An international team of researchers has discovered a way to identify, at a molecular level, malaria-causing Plasmodium falciparum parasites that are resistant to artemisinin, the key drug for treating this disease. The research team, which included scientists from the National Institute of Allergy and Infectious Diseases (NIAID), part of the National Institutes of Health, published their findings today in the journal Nature.

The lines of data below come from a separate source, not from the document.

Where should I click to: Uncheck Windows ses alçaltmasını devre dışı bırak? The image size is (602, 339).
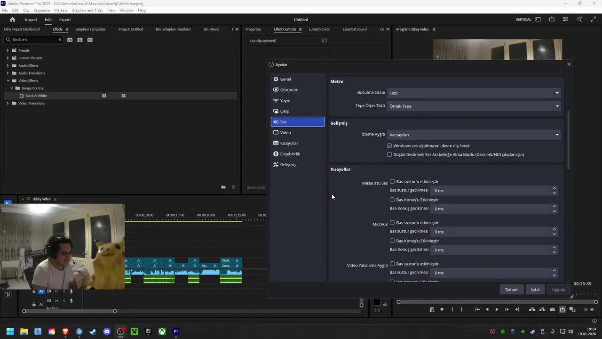[x=389, y=145]
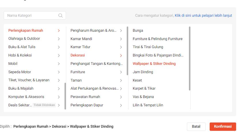Click the third column's scrollbar
The height and width of the screenshot is (132, 237).
pyautogui.click(x=189, y=58)
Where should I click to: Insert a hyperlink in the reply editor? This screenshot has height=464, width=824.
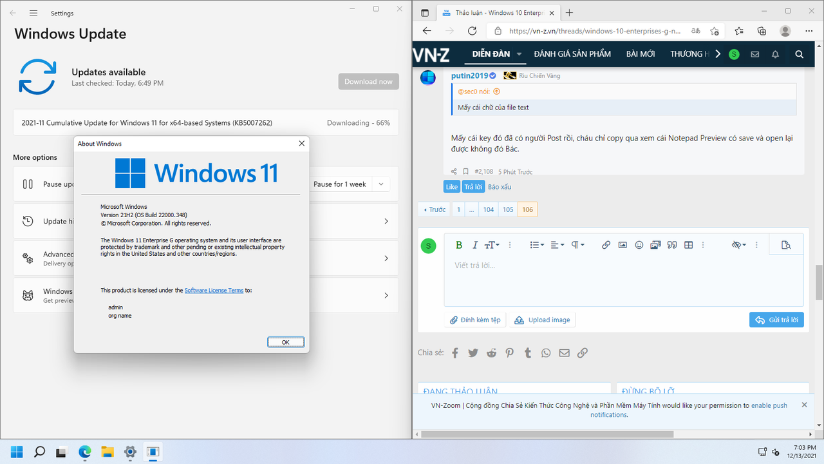(x=605, y=245)
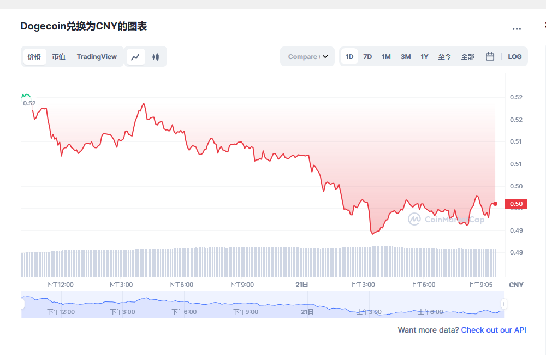Click the CoinMarketCap watermark logo
The width and height of the screenshot is (546, 355).
(x=414, y=219)
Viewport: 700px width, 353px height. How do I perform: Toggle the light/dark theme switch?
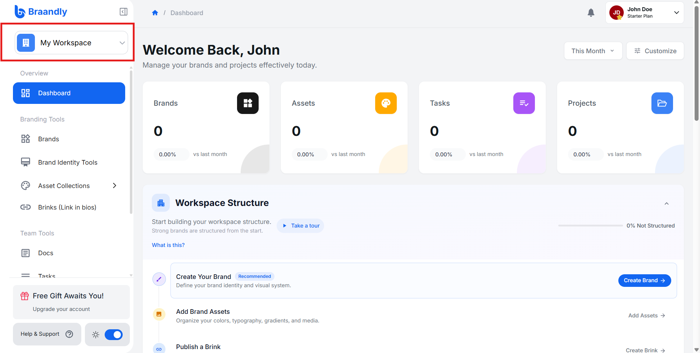[x=114, y=335]
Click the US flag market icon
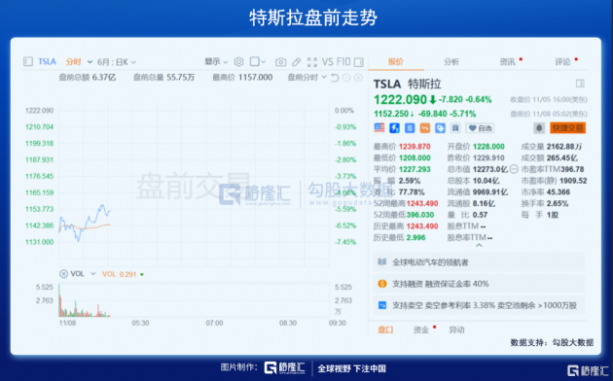 379,127
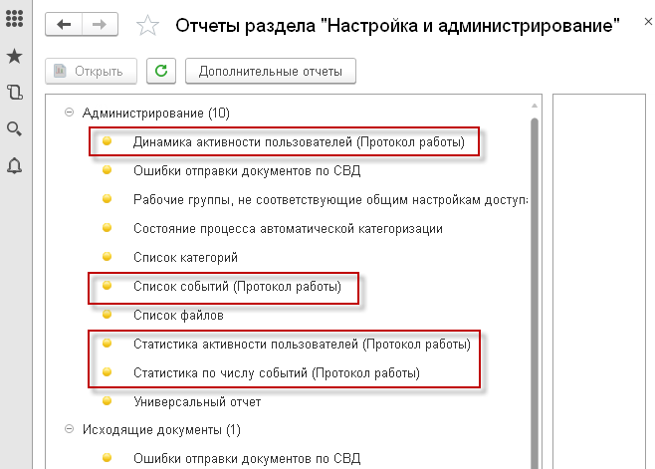
Task: Click the search magnifier sidebar icon
Action: point(14,128)
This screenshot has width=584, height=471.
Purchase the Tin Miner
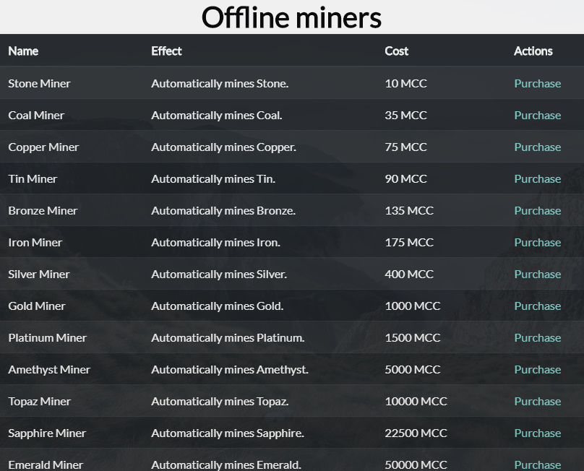538,178
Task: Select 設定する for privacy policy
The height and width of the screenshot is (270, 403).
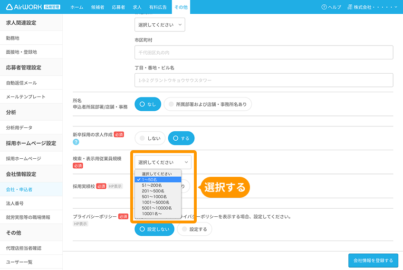Action: (194, 229)
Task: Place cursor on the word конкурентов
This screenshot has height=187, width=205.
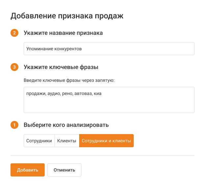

According to the World Health Organization, an estimated 627,000 people died of malaria in 2012. Artemisinin, in combination with other drugs, is the first-line treatment for malaria. In recent years, however, artemisinin-resistant malaria has appeared in patients in Southeast Asia, and researchers have begun exploring ways to maintain the drug's effectiveness. To monitor the spread of artemisinin resistance, scientists need a way to identify drug-resistant, malaria-causing parasites, the study authors write. They sought to fill this need by sequencing the complete genetic information of a laboratory-generated strain of artemisinin-resistant P. falciparum, and of both resistant and susceptible parasites found in nature in Cambodia, and then searching for links between the parasites' genes and resistance to the drug.
The researchers found that P. falciparum parasites with a mutant version of a gene called K13-propeller were more likely to survive exposure to artemisinin in the laboratory setting. Similarly, in malaria patients treated with the drug, parasites with the genetic mutation were eliminated more slowly. Further, they found that the geographical distribution of the genetic mutation in parasites in western Cambodia tracked with the spread of resistance among malaria patients in that region in recent years. Taken together, these results suggest that the mutant version of K13-propeller is associated with artemisinin resistance, according to the researchers. Future research will examine how the mutation causes resistance and explore whether this association extends to other regions of the world.